**Required actions:**
a) Copy the passage from the article on Guernsey's mental health review word for word, from "In his second" up to and including "generally well regarded.".
b) List every mental health organization or service that the article on Guernsey's mental health review mentions by proper name.

In his second review of the island’s mental health services, independent reviewer and mental health specialist David Gedze highlighted areas of disappointment from stakeholders, alongside some improvements made.
He has expanded on his 2018 recommendations to encourage further partnerships between second and third sector organisations to be the driving force to transform of the island’s mental health system.
‘There is a wide range of services across the island, but this is not the public perception,’ he said.
‘Some organisations with a high profile, such as Guernsey Mind, are very good at public facing and are generally well regarded.
‘A great deal more could be achieved through further work on the coordination of services, both within the third sector, and between secondary care and the third sector.’
He revealed that there was an assumption that the Oberlands Centre, rebranded this week as Guernsey Specialist Mental Health Services, should be providing support for all mental health needs, despite its highly specialised and time-limited service for people with the most complex needs, and those experiencing an acute crisis.
Several people reported feeling that they were not treated with compassion or empathy in the local system and were ‘passed from pillar to post’, but this could change with the reformation of a cross-department mental health and wellbeing steering group, to regularly check-in and review the system.
Since Mr Gedze’s last report in 2018, stronger pathways between organisations have been established, however he continued to recommend a greater partnership to monitor the time patients are held in secondary care, and for the island’s ‘rich network’ of third sector organisations to build pathways and bridge gaps between services.
‘Guernsey Mind has a good brand and reputation on the island, and demand for their services is high and increasing, and Healthy Minds receive approximately 100 referrals a month, 85% of which are self-referrals and the majority of which are accepted,’ said Mr Gedze.
‘There was a comment that people are held in secondary care services for too long, which could make them dependent, and although many people would like more services at Oberlands, it would be wiser to invest more in Healthy Minds.’
He described the Bailiwick’s service as ‘multiple times better’ than UK equivalents, with waiting times of weeks or months compared to years, but voids have still been identified between sectors, particularly huge gaps between adolescent and adult services.
It is hoped that the Oberlands rebranding will specify the service’s role in the mental health sector and signpost other organisations so people can find the most appropriate help for their needs.

Records from a dataset

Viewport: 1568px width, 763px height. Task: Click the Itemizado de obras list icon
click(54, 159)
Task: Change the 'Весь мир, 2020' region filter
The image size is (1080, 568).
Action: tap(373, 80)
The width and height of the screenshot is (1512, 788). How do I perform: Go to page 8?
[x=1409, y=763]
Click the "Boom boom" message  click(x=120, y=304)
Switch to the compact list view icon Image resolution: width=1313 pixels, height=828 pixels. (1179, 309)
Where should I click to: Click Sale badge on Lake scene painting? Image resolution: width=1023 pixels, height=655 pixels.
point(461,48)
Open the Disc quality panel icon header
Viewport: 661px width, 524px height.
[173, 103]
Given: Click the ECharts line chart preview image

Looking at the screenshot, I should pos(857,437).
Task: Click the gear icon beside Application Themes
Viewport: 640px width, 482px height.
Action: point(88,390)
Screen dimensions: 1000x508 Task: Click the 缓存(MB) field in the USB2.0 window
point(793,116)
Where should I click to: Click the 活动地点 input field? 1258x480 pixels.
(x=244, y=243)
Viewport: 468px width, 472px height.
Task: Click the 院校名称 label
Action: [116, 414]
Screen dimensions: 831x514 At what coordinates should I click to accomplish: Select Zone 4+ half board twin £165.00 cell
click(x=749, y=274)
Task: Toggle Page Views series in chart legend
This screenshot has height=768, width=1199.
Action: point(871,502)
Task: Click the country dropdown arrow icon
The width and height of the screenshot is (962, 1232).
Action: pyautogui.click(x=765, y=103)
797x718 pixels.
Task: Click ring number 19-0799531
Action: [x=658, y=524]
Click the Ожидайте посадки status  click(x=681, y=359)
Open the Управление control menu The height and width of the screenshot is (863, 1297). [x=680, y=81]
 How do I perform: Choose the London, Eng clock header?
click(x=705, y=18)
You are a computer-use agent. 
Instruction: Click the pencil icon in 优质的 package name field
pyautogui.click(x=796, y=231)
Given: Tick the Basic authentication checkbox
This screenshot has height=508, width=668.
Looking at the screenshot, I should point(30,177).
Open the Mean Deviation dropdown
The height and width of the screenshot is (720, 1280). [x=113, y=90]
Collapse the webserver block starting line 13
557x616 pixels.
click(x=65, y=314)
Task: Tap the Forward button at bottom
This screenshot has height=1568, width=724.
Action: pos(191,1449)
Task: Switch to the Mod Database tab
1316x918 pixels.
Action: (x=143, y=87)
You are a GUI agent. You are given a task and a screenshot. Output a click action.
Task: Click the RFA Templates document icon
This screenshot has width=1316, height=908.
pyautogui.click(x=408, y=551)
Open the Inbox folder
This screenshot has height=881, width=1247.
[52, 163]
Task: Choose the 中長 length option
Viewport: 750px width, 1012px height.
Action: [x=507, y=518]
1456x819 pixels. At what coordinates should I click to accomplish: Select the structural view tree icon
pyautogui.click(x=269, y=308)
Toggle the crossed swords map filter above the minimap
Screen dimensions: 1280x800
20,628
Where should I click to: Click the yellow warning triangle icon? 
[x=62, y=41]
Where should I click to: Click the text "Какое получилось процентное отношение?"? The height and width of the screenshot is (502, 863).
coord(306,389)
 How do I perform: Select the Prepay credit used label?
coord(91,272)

**Exercise responses:**
a)
In his second review of the island’s mental health services, independent reviewer and mental health specialist David Gedze highlighted areas of disappointment from stakeholders, alongside some improvements made.
He has expanded on his 2018 recommendations to encourage further partnerships between second and third sector organisations to be the driving force to transform of the island’s mental health system.
‘There is a wide range of services across the island, but this is not the public perception,’ he said.
‘Some organisations with a high profile, such as Guernsey Mind, are very good at public facing and are generally well regarded.

b)
- Guernsey Mind
- The Oberlands Centre, rebranded as Guernsey Specialist Mental Health Services
- Healthy Minds